I'm really enjoying reading the code you've written so far.  I finally 
have some time to look it over, and the themes of what you've 
written--dynamic configuration through JMX; chains of well-defined 
interceptors implementing the EJB services--are expressed through 
the whole project.  Really nice.

I'm looking at the code that exists for exception handling from 
business methods.  I know it's a work in progress, but I have a few 
questions anyway.
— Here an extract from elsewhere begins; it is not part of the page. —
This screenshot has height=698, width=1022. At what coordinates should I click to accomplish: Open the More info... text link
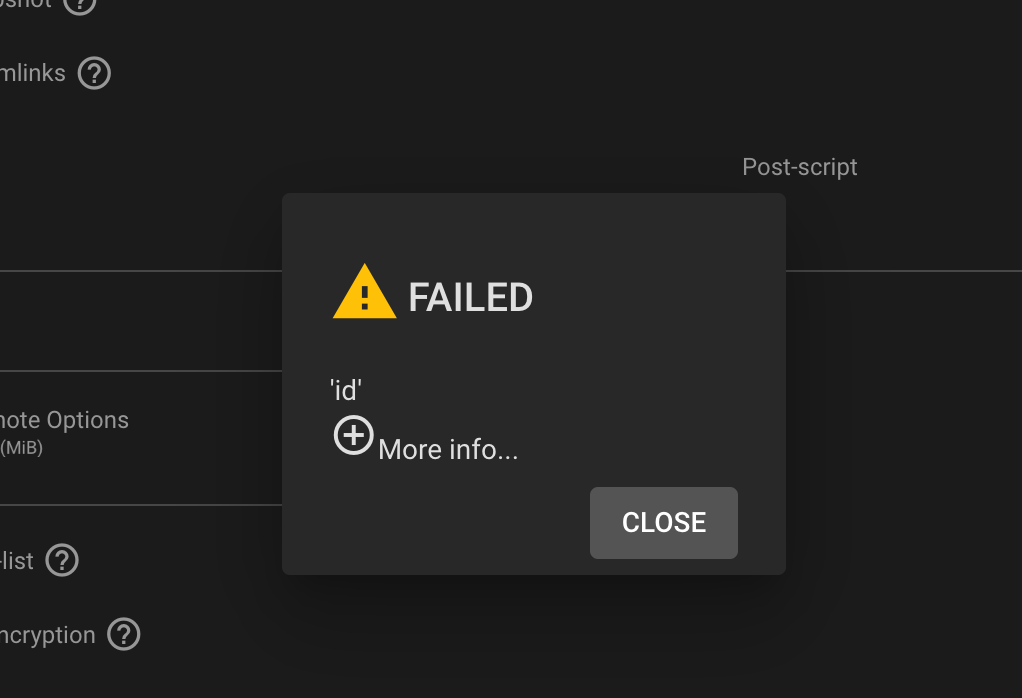tap(448, 450)
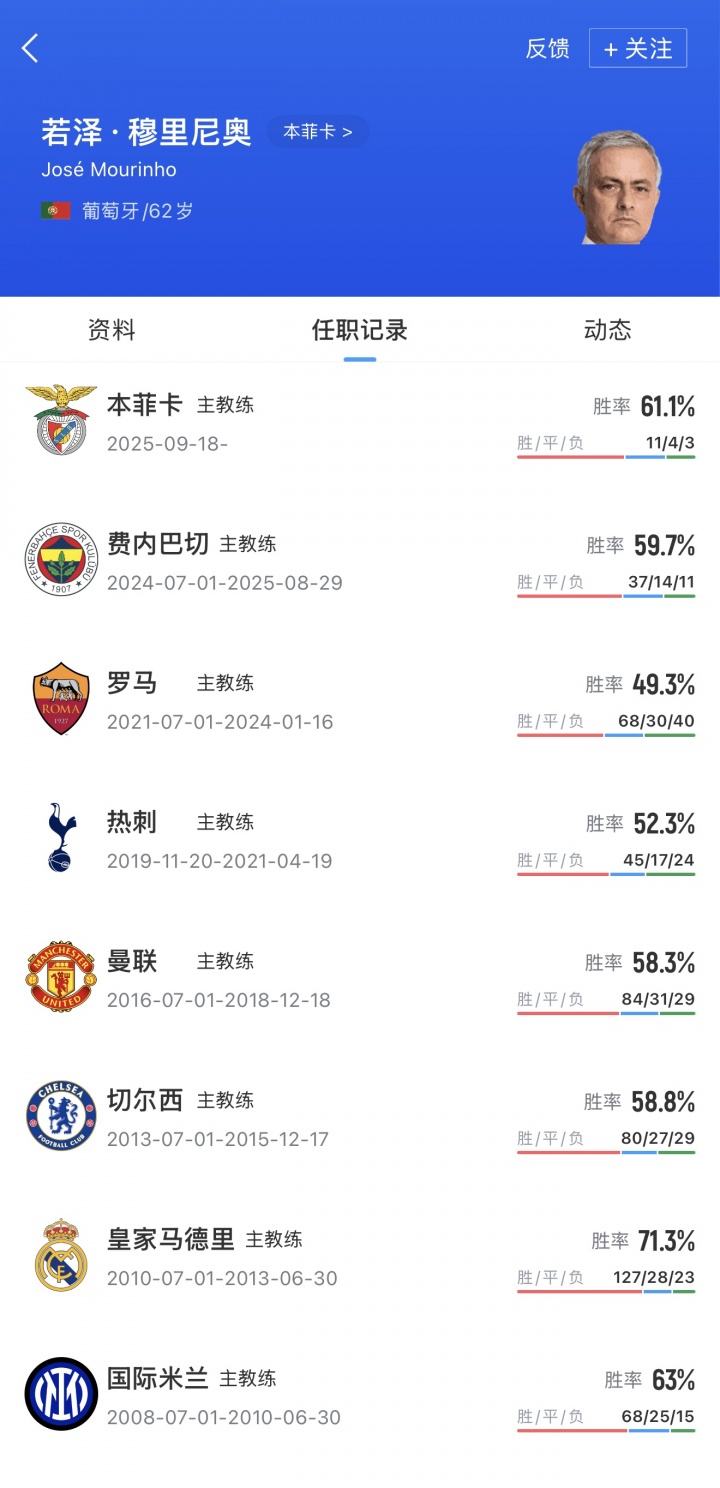Tap the Chelsea club badge
The width and height of the screenshot is (720, 1488).
[61, 1115]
Sorry for any questions arising out of the "not 
implemented" case.  :-)

You have exception handling code in both TxInterceptor and 
EntityInstanceInterceptor (with plans, I assume, to add similar 
code to Stateful/StatelessInstanceInterceptors).

Question 1:  In the TxInterceptor, your code rethrows 
ServerExceptions if RemoteException, RuntimeException, or 
Errors are thrown.  If this is meant for delivery to the caller, 
shouldn't you throw TransactionRolledBackException if the method 
is executing in an existing transaction?

Question 2:  Shouldn't the exception handling code to roll back the 
transaction exist for the supports and mandatory cases as well?  
(Depending on our handling of the "unspecified transaction" case, 
we might require it for NotSupported and Never as well.  In any 
case, if the TxInterceptor is translating the exception for delivery to 
the client, it is required for every case.)
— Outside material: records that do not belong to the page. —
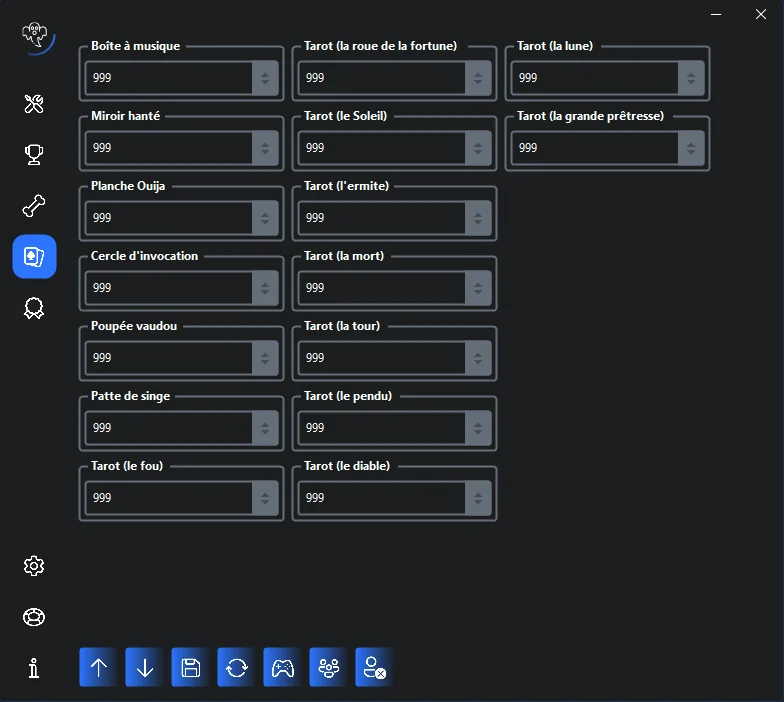
Task: Open settings via the gear icon
Action: click(34, 566)
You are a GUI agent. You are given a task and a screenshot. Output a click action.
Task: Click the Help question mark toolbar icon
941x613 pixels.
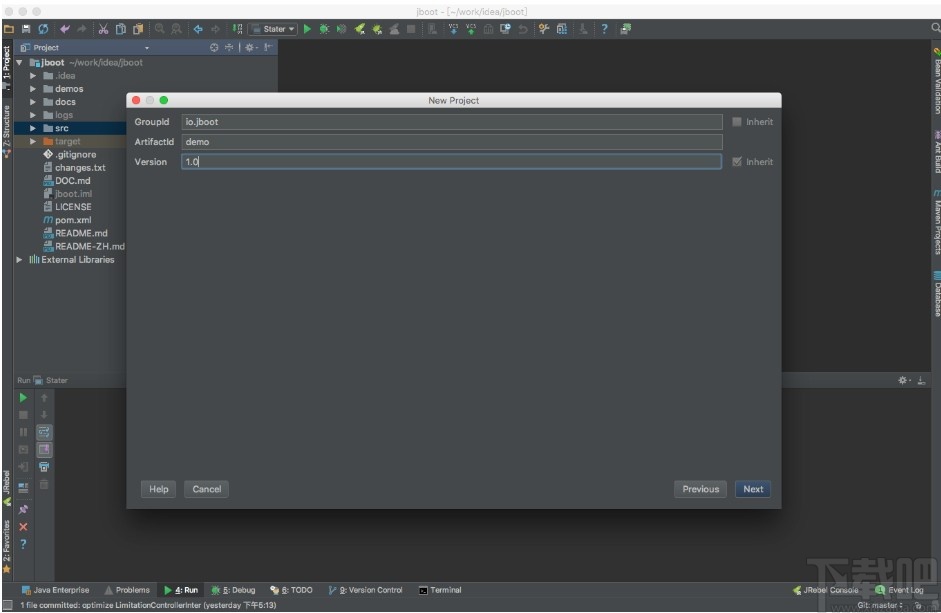tap(604, 29)
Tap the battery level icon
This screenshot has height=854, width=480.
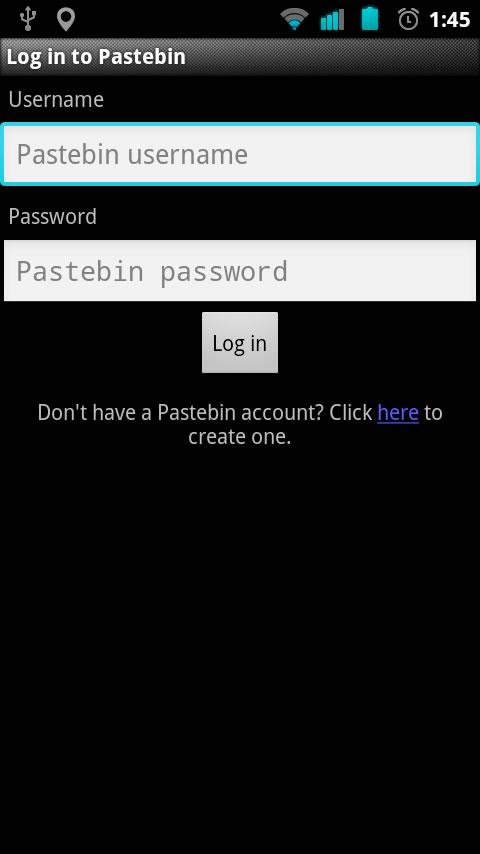click(x=370, y=19)
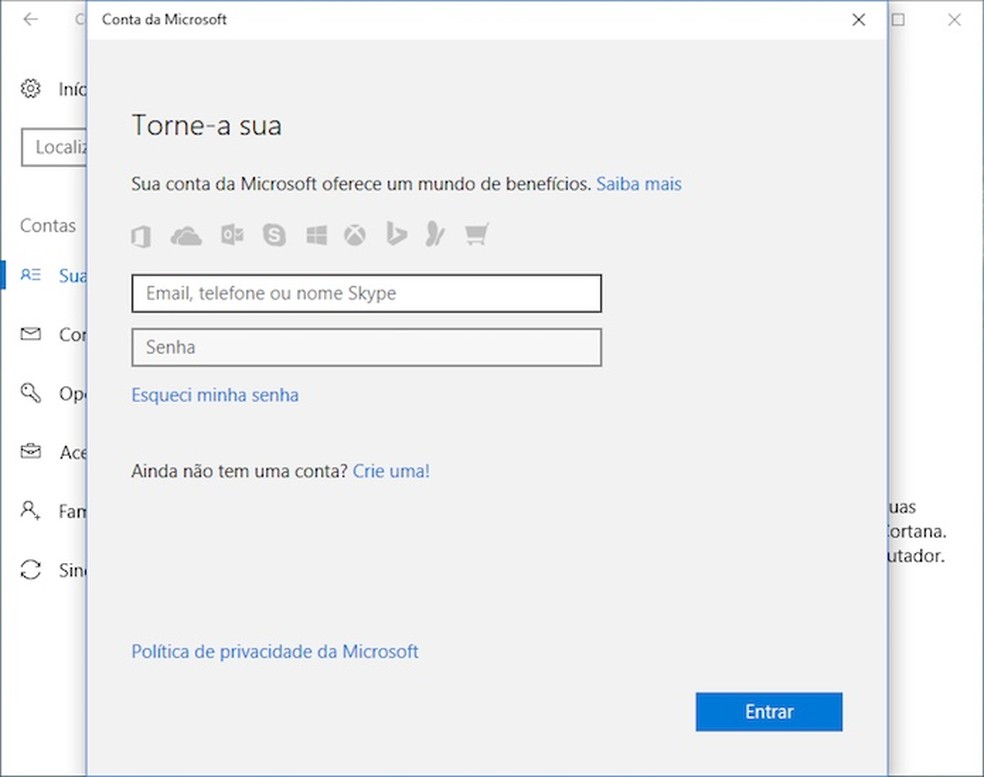Click the Office icon in the services row

(140, 235)
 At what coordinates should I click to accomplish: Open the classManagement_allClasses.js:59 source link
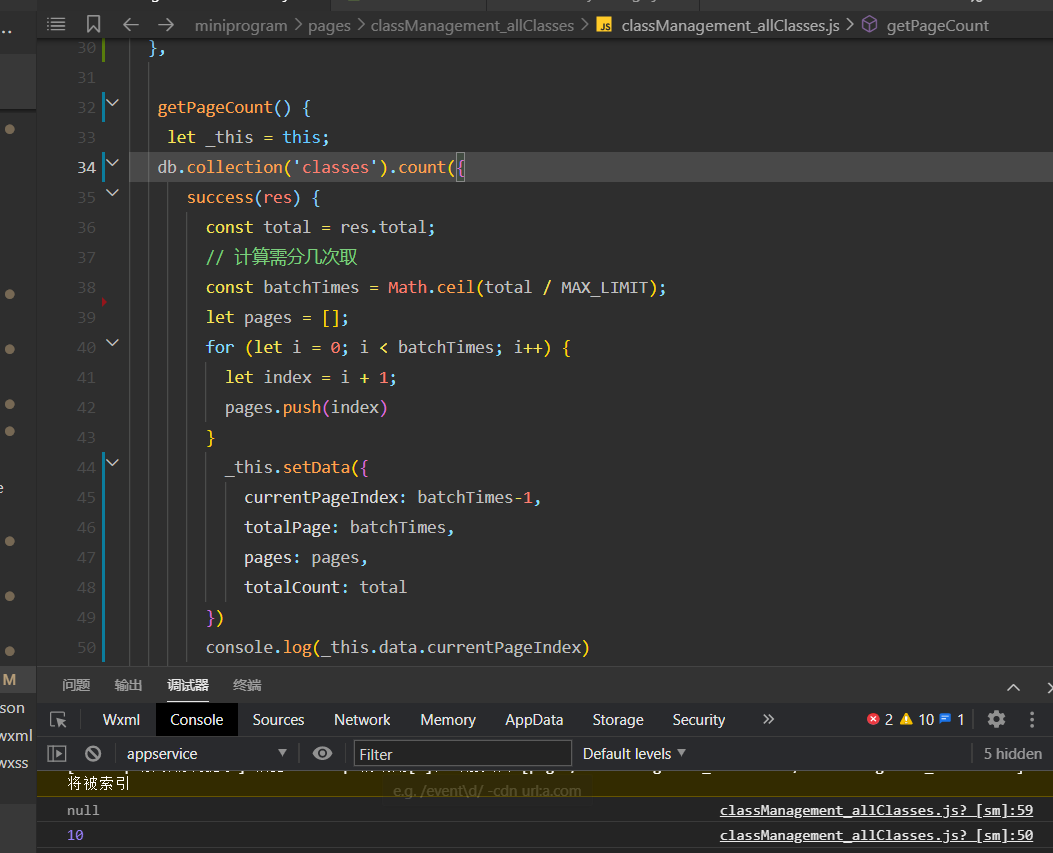(876, 810)
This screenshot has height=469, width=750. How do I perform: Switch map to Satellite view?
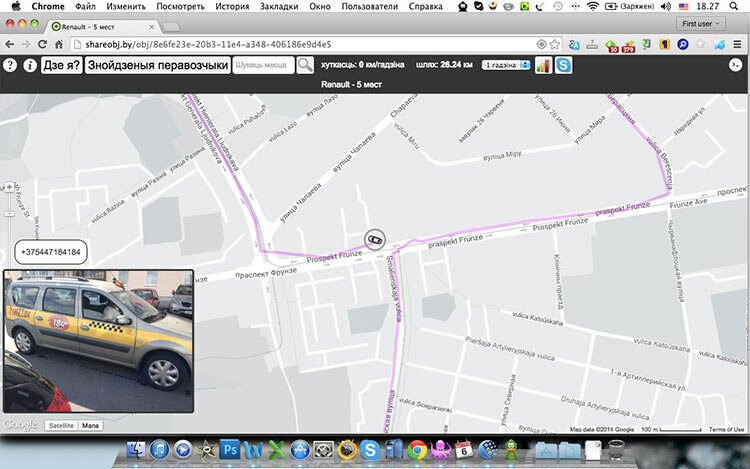point(60,425)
Question 3: The XXXInstanceInterceptor class will get the 
ServerException from the TxInterceptor for those cases where the 
exception is translated, and rethrow this to the caller.  However, 
the XXXInstanceInterceptor also handles RuntimeException and 
Error.  When would this get translated to a RemoteException for 
the caller?  (I notice that in the container interceptor--at least for 
stateless session beans--still handles the case of Error rather than 
indicating an "internal server error":

            // Invoke and handle exceptions
            try
            {
               return m.invoke(StatelessSessionContainer.this, new 
Object[] { method, args, ctx });
            } catch (InvocationTargetException e)
            {
               Throwable ex = e.getTargetException();
               if (ex instanceof Exception)
                  throw (Exception)ex;
               else
                  throw (Error)ex;
            } 

Question 4:  I see where you are ejecting the bean instance from 
the container, in EntityInstanceInterceptor at least.  But when I 
follow the calls, it just comes down to removing the instance from a 
Map.  Any resources (such as open database connections) that 
this instance has open will stay open until the bean is actually 
garbage collected.  We should be able to free the resources 
obtained from a factory in the bean's namespace.  We can't 
depend on an EJB being parsimonious with their system 
exceptions.

Question 5: Where is the logging done for system exceptions?  I 
may have just missed it.

Finally, I'm curious why you didn't implement an 
ExceptionInterceptor rather than try to place this functionality in 
other tangentially related interceptors such as the one for 
transactions.  It seems like it would be more consistent with the 
rest of the architecture to have its own interceptor; certainly the 
information necessary to implement it would be available.  It would 
need to go before the TxInterceptor in the chain, so that it could 
mark the transaction for rollback if necessary.